══ Supplied data ══
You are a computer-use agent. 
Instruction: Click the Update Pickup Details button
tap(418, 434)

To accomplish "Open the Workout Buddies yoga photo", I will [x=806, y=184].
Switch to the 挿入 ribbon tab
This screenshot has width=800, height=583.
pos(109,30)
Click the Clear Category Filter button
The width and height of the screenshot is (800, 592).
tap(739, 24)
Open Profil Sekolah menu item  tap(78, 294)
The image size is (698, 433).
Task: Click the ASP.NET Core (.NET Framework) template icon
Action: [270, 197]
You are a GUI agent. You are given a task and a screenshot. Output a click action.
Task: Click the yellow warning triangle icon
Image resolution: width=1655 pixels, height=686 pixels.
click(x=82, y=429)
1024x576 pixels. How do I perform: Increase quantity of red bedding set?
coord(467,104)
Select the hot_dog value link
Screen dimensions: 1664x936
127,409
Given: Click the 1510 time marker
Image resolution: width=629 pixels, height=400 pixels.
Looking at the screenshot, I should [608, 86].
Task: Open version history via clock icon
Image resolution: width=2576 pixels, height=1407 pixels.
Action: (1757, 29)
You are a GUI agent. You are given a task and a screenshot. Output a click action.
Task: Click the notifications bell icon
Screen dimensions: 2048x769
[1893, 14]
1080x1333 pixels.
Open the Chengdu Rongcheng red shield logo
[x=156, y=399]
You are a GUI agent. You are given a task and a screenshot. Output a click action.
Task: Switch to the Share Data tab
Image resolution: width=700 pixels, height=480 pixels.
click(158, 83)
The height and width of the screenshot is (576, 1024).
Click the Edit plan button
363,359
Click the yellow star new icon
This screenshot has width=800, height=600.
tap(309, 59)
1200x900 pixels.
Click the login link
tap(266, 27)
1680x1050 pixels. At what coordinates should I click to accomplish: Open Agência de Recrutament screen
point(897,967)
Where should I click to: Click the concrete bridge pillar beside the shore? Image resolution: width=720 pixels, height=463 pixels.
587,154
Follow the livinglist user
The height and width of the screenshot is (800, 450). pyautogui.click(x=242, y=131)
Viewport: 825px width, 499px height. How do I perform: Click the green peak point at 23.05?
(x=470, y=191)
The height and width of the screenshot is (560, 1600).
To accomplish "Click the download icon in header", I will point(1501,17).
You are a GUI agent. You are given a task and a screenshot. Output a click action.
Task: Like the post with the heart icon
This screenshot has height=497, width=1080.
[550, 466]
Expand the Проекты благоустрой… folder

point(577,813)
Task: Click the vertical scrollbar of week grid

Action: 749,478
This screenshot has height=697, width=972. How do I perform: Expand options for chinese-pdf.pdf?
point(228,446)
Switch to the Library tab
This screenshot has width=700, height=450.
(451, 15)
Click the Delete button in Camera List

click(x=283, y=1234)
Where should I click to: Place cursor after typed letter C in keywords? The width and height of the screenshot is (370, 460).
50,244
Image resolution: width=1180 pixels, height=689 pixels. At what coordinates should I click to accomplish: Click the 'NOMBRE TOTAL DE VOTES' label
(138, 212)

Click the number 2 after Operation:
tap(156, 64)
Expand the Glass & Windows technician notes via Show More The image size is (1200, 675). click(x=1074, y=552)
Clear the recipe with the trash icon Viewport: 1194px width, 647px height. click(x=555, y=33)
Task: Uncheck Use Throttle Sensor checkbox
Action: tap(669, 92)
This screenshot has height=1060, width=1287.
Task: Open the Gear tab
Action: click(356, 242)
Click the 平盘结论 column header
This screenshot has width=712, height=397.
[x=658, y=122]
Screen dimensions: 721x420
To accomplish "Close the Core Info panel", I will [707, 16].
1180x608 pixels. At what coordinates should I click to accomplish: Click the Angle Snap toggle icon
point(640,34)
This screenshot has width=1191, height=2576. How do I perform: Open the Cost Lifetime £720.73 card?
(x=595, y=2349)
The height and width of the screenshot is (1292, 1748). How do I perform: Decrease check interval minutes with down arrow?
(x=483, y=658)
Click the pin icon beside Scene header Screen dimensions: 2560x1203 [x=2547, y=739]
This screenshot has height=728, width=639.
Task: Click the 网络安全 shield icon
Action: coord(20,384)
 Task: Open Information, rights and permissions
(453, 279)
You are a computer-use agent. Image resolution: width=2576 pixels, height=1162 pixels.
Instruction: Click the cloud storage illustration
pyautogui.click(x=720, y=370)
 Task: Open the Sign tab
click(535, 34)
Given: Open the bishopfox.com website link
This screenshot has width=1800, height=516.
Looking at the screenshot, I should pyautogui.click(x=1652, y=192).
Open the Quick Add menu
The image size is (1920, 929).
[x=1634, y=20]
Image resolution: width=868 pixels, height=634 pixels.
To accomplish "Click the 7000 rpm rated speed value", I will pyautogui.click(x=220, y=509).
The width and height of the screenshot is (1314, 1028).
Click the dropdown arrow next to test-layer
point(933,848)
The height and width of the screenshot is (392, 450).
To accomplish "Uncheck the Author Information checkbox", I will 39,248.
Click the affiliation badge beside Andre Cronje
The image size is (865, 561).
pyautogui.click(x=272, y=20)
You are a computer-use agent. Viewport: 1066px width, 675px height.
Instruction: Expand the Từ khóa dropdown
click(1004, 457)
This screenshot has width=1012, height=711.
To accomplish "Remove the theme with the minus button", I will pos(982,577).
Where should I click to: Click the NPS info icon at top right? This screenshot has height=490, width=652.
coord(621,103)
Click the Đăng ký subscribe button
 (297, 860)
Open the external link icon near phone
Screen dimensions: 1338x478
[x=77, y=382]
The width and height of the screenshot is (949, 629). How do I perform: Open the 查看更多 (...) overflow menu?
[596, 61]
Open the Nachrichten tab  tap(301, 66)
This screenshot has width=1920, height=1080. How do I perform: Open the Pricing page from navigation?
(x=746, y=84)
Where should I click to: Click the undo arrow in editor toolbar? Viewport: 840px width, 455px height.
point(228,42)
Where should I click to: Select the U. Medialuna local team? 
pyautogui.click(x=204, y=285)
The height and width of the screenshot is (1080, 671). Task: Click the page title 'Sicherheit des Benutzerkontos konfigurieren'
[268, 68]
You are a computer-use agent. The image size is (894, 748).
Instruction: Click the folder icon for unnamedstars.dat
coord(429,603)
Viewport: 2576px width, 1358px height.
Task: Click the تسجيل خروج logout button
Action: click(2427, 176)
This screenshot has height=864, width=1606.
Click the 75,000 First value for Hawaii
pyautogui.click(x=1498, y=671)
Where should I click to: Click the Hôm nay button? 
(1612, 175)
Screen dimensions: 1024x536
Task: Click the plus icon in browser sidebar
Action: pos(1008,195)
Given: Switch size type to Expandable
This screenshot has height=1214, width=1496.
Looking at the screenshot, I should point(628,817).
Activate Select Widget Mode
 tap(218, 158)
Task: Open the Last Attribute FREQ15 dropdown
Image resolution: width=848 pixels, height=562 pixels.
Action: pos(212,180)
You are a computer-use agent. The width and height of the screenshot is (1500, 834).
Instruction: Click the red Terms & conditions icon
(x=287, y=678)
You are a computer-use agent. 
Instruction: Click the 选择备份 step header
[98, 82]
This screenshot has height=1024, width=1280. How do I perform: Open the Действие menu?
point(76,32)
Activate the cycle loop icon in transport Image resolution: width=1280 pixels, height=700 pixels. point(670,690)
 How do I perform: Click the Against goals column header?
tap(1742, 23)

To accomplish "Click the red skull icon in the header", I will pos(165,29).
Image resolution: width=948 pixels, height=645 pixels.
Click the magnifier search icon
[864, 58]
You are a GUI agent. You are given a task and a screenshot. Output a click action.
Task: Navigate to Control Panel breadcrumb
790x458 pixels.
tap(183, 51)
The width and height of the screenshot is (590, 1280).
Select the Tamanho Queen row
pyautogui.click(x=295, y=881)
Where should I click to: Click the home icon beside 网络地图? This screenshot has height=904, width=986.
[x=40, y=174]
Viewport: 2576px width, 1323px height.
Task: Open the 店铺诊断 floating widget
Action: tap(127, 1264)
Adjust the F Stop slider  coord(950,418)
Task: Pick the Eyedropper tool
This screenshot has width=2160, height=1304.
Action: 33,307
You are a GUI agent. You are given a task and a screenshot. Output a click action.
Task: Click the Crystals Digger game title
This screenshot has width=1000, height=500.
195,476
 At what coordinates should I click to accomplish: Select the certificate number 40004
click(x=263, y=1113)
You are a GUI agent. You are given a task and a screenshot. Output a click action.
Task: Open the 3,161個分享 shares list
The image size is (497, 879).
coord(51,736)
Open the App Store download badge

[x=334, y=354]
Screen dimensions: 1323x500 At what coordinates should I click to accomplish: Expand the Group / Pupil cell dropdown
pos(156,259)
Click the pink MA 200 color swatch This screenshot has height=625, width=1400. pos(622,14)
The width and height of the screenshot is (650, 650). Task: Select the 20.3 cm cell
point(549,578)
═══
## Aim of the exercise
Reproduce verbatim the stretch of the listing from the line containing "You are a computer-use agent. The width" through the line containing "tap(1742, 23)".

## Completed exercise
You are a computer-use agent. The width and height of the screenshot is (1500, 834).
Instruction: Click the red Terms & conditions icon
(x=287, y=678)
You are a computer-use agent. 
Instruction: Click the 选择备份 step header
[98, 82]
This screenshot has height=1024, width=1280. How do I perform: Open the Действие menu?
point(76,32)
Activate the cycle loop icon in transport Image resolution: width=1280 pixels, height=700 pixels. point(670,690)
 How do I perform: Click the Against goals column header?
tap(1742, 23)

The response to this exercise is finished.